RSAC 2025: The Turning Point for AI in Enterprise Security?

RSA Conference 2025 in San Francisco was a breath of fresh air, literally and figuratively. The city felt more vibrant and welcoming, and the conference buzzed with genuine excitement. Unlike previous years, which were dominated by hype and theoretical discussions, this year’s focus was on tangible (not yet game-changing!) AI applications in cybersecurity. 

AI extended throughout the conference, from the keynotes through the track sessions and into the exhibition hall. What was different was, instead of theory and potential, there was a sense of practical application and immediacy to much of the content. 

AI-Powered SOCs 

One compelling example was Anthropic’s innovative approach to integrating their AI model, Claude, into Security Operations Centers (SOCs). I learned about this during an AWS panel discussion. In this setup, Claude autonomously oversees alert triage, log analysis, and citation generation for each decision, all under human oversight to ensure accuracy.  

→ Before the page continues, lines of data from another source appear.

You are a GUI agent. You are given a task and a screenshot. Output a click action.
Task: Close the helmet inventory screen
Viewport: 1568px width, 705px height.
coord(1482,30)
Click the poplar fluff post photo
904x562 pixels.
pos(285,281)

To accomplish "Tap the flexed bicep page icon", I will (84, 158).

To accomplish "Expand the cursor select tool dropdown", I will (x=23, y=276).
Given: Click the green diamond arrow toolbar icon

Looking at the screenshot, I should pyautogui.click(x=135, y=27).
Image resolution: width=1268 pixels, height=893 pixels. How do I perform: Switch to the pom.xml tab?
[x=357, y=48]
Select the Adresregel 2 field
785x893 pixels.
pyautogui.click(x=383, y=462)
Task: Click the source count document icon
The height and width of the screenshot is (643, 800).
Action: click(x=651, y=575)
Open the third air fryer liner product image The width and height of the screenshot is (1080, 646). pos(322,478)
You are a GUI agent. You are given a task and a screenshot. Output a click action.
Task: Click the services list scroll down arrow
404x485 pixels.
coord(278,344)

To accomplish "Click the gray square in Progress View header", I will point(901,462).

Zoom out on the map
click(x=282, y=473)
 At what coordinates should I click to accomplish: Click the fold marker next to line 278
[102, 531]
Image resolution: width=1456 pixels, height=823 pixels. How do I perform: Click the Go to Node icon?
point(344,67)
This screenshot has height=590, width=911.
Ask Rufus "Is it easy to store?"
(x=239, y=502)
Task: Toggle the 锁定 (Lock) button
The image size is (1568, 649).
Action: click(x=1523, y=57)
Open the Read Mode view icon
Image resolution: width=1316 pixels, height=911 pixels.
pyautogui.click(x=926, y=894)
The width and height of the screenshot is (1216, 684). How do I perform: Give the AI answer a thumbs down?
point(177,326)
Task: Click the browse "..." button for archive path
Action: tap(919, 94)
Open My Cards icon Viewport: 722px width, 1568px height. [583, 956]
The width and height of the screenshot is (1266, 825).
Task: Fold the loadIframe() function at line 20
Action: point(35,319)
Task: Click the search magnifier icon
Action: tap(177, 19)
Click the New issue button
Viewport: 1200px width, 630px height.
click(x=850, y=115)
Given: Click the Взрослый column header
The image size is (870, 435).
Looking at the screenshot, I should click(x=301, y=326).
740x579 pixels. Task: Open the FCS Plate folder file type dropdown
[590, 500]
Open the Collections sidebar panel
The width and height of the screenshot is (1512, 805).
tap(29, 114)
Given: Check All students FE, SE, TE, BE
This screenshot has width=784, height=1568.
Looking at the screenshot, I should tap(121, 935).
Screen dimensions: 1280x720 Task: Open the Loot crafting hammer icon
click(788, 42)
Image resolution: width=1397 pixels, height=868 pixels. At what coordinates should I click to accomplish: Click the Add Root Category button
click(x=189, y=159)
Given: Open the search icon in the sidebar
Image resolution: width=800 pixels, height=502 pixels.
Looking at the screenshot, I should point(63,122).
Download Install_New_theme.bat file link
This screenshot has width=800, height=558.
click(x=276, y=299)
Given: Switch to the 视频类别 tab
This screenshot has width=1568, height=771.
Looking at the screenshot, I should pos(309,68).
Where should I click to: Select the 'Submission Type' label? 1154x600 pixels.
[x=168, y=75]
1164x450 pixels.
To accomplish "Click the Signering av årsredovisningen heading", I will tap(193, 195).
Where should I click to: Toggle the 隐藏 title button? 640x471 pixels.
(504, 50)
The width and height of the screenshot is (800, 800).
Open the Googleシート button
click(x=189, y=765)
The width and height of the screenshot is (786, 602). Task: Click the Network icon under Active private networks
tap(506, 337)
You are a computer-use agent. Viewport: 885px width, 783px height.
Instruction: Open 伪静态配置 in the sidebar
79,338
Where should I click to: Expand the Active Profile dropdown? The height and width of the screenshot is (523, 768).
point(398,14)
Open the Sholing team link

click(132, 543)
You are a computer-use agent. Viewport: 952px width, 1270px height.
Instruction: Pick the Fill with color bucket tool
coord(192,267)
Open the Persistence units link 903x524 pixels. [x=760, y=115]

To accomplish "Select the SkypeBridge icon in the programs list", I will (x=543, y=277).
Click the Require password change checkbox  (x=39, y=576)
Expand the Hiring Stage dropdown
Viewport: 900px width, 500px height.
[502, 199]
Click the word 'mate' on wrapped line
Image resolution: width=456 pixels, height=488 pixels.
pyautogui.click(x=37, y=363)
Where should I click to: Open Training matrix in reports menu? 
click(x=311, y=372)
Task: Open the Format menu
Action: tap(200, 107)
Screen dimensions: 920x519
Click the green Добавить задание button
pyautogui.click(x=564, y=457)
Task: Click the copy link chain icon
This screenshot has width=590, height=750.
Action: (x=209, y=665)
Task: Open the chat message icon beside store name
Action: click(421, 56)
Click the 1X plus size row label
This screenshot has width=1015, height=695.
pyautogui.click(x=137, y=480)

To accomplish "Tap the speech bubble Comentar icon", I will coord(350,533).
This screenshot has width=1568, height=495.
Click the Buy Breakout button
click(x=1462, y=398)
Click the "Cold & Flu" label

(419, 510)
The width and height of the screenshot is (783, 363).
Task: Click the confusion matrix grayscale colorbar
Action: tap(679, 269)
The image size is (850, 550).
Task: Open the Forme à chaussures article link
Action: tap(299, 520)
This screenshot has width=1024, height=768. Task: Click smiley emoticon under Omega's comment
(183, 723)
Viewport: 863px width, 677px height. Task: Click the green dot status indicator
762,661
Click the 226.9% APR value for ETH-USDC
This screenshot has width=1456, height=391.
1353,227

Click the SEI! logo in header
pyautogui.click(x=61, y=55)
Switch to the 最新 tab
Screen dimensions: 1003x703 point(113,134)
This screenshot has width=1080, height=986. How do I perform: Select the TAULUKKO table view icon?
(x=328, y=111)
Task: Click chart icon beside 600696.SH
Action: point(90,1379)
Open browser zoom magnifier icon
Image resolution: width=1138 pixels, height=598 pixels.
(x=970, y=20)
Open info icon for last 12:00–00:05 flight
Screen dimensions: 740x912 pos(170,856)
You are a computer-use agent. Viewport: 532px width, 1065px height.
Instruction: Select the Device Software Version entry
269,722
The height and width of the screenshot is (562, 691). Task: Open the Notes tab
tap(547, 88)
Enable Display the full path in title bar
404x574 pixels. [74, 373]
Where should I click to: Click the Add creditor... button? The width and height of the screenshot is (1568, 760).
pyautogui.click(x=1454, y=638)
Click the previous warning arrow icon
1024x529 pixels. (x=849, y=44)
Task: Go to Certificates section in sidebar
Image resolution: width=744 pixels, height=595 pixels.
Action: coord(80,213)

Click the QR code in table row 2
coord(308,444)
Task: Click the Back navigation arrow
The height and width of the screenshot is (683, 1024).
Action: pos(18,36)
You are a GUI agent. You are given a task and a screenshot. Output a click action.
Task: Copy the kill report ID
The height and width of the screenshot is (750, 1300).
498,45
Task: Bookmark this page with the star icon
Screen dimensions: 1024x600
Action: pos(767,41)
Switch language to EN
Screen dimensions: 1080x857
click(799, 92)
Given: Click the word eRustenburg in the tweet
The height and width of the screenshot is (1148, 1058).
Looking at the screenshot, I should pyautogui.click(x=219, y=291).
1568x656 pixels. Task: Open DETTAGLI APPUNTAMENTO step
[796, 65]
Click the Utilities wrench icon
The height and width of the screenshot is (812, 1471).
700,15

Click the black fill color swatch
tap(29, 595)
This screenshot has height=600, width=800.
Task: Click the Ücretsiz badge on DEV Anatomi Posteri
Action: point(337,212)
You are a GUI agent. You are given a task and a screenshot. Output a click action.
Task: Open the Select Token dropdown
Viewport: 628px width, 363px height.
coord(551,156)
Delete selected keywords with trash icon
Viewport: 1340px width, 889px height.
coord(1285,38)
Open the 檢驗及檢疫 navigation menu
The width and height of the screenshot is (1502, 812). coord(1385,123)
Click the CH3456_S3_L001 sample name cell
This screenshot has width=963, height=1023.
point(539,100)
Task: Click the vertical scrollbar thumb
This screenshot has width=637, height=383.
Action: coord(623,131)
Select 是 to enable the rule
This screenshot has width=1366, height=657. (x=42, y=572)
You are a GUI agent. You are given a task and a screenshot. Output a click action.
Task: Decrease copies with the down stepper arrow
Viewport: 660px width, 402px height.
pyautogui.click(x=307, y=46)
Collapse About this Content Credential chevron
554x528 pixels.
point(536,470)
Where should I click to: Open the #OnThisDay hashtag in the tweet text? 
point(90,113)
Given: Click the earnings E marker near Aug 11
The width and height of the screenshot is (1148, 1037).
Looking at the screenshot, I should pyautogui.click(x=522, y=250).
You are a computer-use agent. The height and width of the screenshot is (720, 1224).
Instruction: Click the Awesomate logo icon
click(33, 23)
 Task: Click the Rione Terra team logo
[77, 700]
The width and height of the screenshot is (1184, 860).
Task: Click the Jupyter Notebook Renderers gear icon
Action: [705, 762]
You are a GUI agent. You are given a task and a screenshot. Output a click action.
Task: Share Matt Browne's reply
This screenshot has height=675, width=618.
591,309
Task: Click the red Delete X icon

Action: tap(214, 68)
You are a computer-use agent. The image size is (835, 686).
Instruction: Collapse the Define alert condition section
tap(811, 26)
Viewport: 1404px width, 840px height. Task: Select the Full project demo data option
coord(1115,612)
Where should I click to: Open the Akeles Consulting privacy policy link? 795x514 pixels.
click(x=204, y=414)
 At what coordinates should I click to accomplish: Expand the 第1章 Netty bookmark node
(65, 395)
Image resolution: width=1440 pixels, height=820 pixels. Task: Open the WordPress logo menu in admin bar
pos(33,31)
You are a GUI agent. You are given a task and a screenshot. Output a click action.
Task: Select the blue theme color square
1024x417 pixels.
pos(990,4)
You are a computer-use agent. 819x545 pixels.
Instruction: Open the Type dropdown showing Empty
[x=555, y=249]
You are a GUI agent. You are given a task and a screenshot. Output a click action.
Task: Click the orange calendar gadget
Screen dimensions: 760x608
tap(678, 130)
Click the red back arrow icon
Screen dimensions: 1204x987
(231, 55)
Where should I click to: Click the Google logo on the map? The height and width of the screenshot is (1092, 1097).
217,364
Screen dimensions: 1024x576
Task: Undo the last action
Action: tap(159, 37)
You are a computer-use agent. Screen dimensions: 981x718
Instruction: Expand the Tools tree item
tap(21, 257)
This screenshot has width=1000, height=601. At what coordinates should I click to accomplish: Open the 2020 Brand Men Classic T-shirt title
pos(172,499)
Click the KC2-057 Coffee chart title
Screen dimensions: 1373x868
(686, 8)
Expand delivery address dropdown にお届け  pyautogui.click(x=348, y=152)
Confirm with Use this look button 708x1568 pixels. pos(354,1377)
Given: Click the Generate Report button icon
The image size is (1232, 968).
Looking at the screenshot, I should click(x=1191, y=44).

This thoughtful blend of AI efficiency with human judgment mitigates common pitfalls like hallucinations or inaccurate assessments. 

Growing MCP Momentum 

Building on the momentum of MCP, both Wiz and Orca have launched their own MCP servers, enabling users to interact with their cloud security platforms through natural language queries. MCP, or Model Context Protocol, is an open standard designed to securely standardize data sharing and interoperability between AI systems and external tools, significantly simplifying integrations and enhancing operational efficiency.  

This rapid adoption underscores the industry’s shift towards AI-driven interoperability and user-friendly interfaces. 

Startups Leading AI Transformation 

The conference’s startup village further highlighted this transformative wave. New companies focused on runtime security, autonomous threat analysis, and AI-enhanced SecOps tools highlighted the promise of a vibrant and rapidly evolving landscape. Over the next 12 to 18 months, we’re likely to see exciting breakthroughs as these startups mature and scale their solutions. 

The Beginning of a Long Journey 

Yet, while these developments are promising, we must recognize where we currently stand in the broader adoption curve. Early users leaning heavily into AI solutions are predominantly in the Innovator and Early Adopter categories. These pioneers readily embrace new tech for competitive advantage, operational efficiency, and futureproofing. However, widespread adoption, crossing the chasm to the mainstream market, will require clear demonstrations of reliability, proven effectiveness, and measurable ROI to persuade the pragmatic Early Majority buyers. 

Key players (and Nucleus integration partners!) are already establishing themselves as innovators in AI-powered solutions: 

• SentinelOne: Provides advanced AI-driven endpoint protection and real-time threat detection capabilities. 
• Cycode: Offers AI-powered application security posture management. 
• HackerOne (Hai): Introduced Hai, an AI copilot enhancing vulnerability management by summarizing reports, suggesting remediation strategies, and integrating seamlessly into workflows via API. 

AI integration into cybersecurity is no longer about future potential; it’s today’s operational reality. For companies still on the sidelines, now is the moment to engage actively with these innovative technologies.  

As you evaluate these technologies, ask yourself honestly: Is this AI capability genuinely solving real-world problems for your organization? Or are you possibly dazzled by imagined solutions to issues that don’t truly exist, simply because the concept of AI feels innovative and exciting? (I’ve certainly been guilty of this myself.)  

Approach AI with curiosity but remain pragmatic and grounded in your organization’s actual needs and challenges.